Binding is okay on the UI-thread, BUT the adapting part as since its not bound to the view should not be on the UI-thread but on the NON-UI Thread. Most of you wrap the http calls in the asynchtask and that is not enough.

And we can in fact separate the adapting from the binding and put them on different threads. And the trick is to do it with only one application wide thread pool and provide enough debugging hooks so that when one uses this framework one can keep track of whether their app arbhcitecture regresses in performance on this set of issues.

AND, yup thee is an and, be flexible enough that I do not dictate what Android App Architecture pattern you want to use to make use of this framework.

So the project with the new approach is:

GWSFluidx

https://github.com/shareme/GWSFluidx


First release is in  September.

I have been through enough code to know most android devs are not doing this. Even the Google IO app demo does not do this, WTF?

Thursday, August 18, 2016

RxJava is not App Responsiveness!

RxJava is not App Responsivenss! here are the two areas of App Responsiveness:

1. Use Immutables in all object models to reduce GC

2. Separate ViewState, ViewModel, AdapterModel, DataModel and wrap the adapter code in an AsynchTask to be done on the non-UI thread. If using a binding library that is the only thing that should be on the damn UI thread!


Now, how you handle the callbacks and data flows is up to you. But I do not believe that you need to use the heavy RxJava or agera to achieve that as you could make up your own monad and promise implementations.

The magic bullet towards app Resposniveness is not rxJava!
Its actually knowing how the Dalvik/Art VMs work and how the graphics UI pipeline in Android  works and changing things to minimize what occurs on the UI threads.

Monday, August 15, 2016

New App Achitectrue:GWSAdux

The repo is up to the new app architecture for Android, called GWSAdux. The very first alpha release will be in the next 10 days. Its focused on app Responsiveness.


Saturday, August 13, 2016

Its Probably Adux

Remember, I am completing an attempt at a new app architecture for android? Its probably going to be named Adux. Why Adux?

Well, when I looked at the redux implementations on android I noticed that they were all wrong in that the device orientation changes were not handled. But, when you make changes to implement that you get more than one State class so its than not really redux but Adux, get it?

More info coming this next week with the repo published this next week.
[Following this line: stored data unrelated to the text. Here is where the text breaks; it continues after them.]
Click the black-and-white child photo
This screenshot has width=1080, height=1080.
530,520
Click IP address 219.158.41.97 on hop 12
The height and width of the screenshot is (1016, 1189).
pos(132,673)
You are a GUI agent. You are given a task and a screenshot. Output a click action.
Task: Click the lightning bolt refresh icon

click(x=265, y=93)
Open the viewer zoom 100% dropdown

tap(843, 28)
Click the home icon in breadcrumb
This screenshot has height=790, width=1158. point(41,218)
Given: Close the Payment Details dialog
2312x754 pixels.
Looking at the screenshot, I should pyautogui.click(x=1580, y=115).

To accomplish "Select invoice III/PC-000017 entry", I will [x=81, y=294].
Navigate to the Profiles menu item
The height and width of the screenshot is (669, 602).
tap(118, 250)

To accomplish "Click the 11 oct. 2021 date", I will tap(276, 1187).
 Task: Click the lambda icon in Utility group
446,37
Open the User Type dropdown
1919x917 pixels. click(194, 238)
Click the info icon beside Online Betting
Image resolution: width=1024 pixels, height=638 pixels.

Wednesday, August 10, 2016

Sweet Immutable magic

Put an immutable collections container in a ViewModel, shocking magical. Okay, I being obtuse...ViewState container as an immutable collection, plus ViewModel with the inside container being an immutable collection object, and plus some other immutable collection data handling magic.. AND no effing need to even touch huge RxJava! :) damn!

Monday, August 8, 2016

Functional Programming is Fun

Well, its fun if you figure out a way to get Responsive Android Apps without resorting to use RxJava and its large learning curve.

Saturday, August 6, 2016

If using RxJava or Agera

If using rxJava or Agera could you please consider maybe understanding why using AutoValue objects in your models might be a good idea? One could use the Immutables annotation processing to auto generate such things:

Immutables


Wednesday, August 3, 2016

New App Archtiecture

So expanding on View-State as Immutable is creating some new App Architecture Components that go with it. The problem is what to name it?

Its not MVC, MVP, or even MVVM. And its not even Flux or Redux as views are not recreated to update them.

Should I name it, FauxFLUX?

Tuesday, August 2, 2016

MVC MVP no View States?

In MVC and MVP you have this in-bred notion that if we include View-States that somehow its no longer MVC or MVP. At least the purists try to paint it that way.

But, in Android we are dealing with a semi-controlled controller which is something that on desktop and server the MVC and MVP patterns never originally faced.

Maybe we should be exploring View-State?